Conversely, a life of longing for all things matrimonial and loathing all things single is equally unhealthy. It looks nothing like the abundant life Jesus said he came to earth for us to have (John 10:10), and it doesn't engage the gifts each of us was given with the hopes we would use them to bless others and glorify God. Living with this extreme thinking makes it all too easy to allow marriage to become a holy grail of sorts, the thing that will finally win us satisfaction, joy, direction in life, and a better self-image. But the Bible's pretty clear about where those things are supposed to come from if they're to be lasting and healthy (hint: it doesn't involve walking down an aisle).
So we're left trying to carve out a successful single life somewhere between these two extremes. Using our more flexible schedule to play with all the little cuties in our church's nursery every other week, secretly picking out the kid we wish was ours and yet gratefully going home to our silent apartment at the end of the morning. Enjoying the freedom to have a breadth of friendships with the opposite sex, yet wishing for just one special person to do life with.
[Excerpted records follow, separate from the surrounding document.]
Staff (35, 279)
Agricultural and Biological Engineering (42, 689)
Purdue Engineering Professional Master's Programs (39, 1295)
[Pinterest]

Packing our bags to take advantage of a last-minute travel deal to visit friends across the country, all the while wishing for a special traveling companion to elbow sometime in the future and say, "Remember when we just took off to visit Joe and Karen in Phoenix at the spur of the moment?"
It's the way on Friday nights when I have no plans, I enact my favorite Me-Night scenario by popping over to my neighborhood Blockbuster, grabbing a subtitled foreign flick, calling Macaroni Grill from the parking lot to place an order for my favorite salad, picking it up from their curbside to-go parking spots (where the attendant practically knows me by name), going home and changing into comfy clothes, then settling in for an evening of cultural entertainment and culinary delight. All the while I have an absolute blast, and yet every now and then I silently wish for someone to share that meal with or to curl up on the couch with during the flick (even if that meant a more violent pick on occasion).
I think living somewhere between the extremes takes courage and creativity. It requires moments of honesty and vulnerability about our unmet desires, and produces other moments of sheer, living-in-the-moment fun. Some days it takes friends who remind us of what's great about this season, and on other days friends who remind us of the good that's yet to come. It blesses us with the knowledge that longing and joy aren't mutually exclusive. And always it involves liberal doses of God's grace and strength.
For those of us who believe in that God, that grace, and a place that awaits us at the end of this life where there's no more pain, fear, confusion, frustration, loneliness, sickness, or war, should already be acquainted with that precarious balance of longing for what's to come while trying to make the most of what is. Because at the end of the day, at the end of this life, we're all longing for a season that's yet to come.